A stationary space station can be approximated as a hollow spherical shell of
mass 6 tons (6000 kg) and inner and outer radii of 5 m and 6 m. To change its
orientation, a uniform fly wheel of radius 10 cm and mass 10 kg located at the
center of the station is spun quickly from rest to 1000 rpm.

(a) How long (in minutes) will it take the station to rotate by 10^{o}?

(b) What energy (in Joules) is needed for the whole operation?

(Moment of Inertia of hollow spherical shell: [2M(R_{o}^{5 }-
R_{i}^{5 })]/[5(R_{o}^{3 }- R_{i}^{3})]
where R_{o} is outer radius and R_{i} is inner radius)

Solution:

- Concepts:

Conservation of angular momentum - Reasoning:

The system consists of the shell and the flywheel. No external torques act on the system, so the total angular momentum of the system is conserved.

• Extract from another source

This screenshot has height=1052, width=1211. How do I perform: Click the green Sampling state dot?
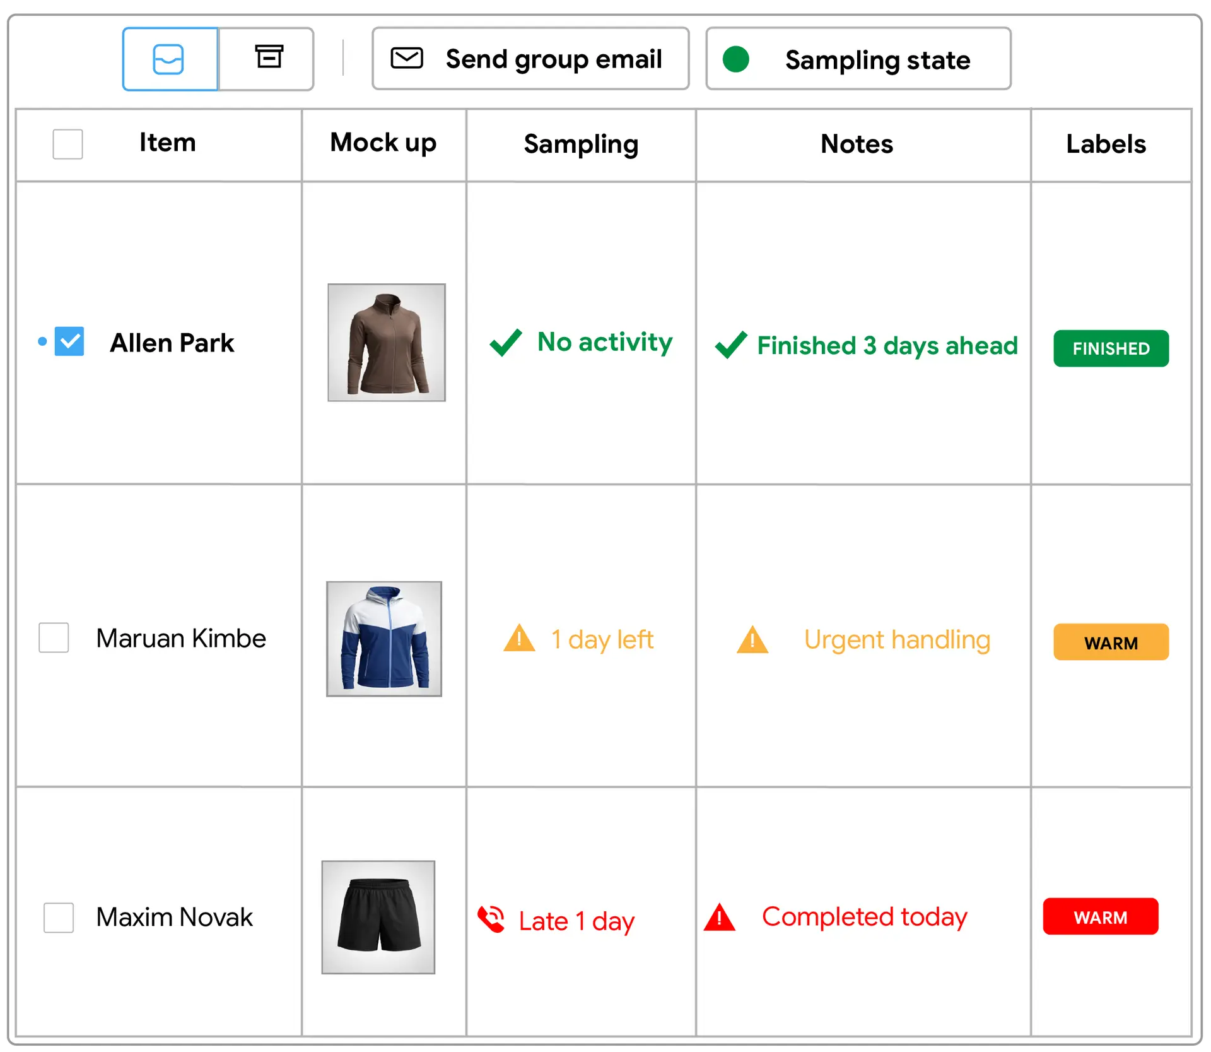[735, 59]
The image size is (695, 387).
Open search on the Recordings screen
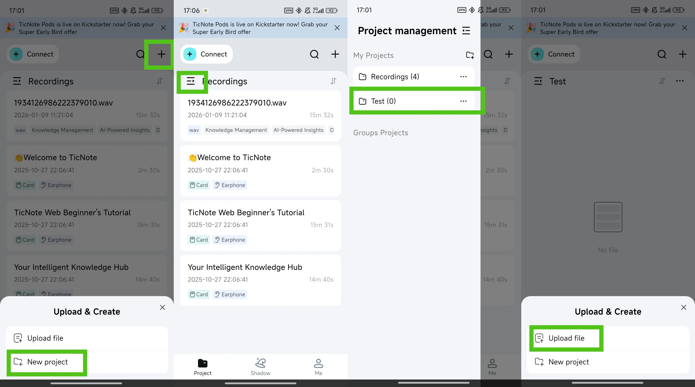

If a component of**L**is zero before the flywheel starts to rotate, then it is zero afterwards. - Details of the calculation:

(a) The flywheel receives an angular impulse, so the shell receives an angular impulse of equal magnitude and opposite direction.

L = Iω.

For the disk I = ½mr^{2}= 0.05 kgm^{2}. L = (0.05 kgm^{2})1000*2π/60s = 5.24 kgm^{2}/s.

For the shell I = [2M(R_{o}^{5 }- R_{i}^{5 })]/[5(R_{o}^{3 }- R_{i}^{3})] = 122664 kgm^{2}.

ω = dθ/dt = L/I = 4.27*10^{-5}/s.

t = (10*π/(180*4.27*10^{-5}))s = 4089 s ≈ 68 min.

(b) The energy needed is the final kinetic energy of the flywheel and the shell.

E = ½I_{w}ω_{w}^{2}+ ½I_{s}ω_{s}^{2}= 274.2 J.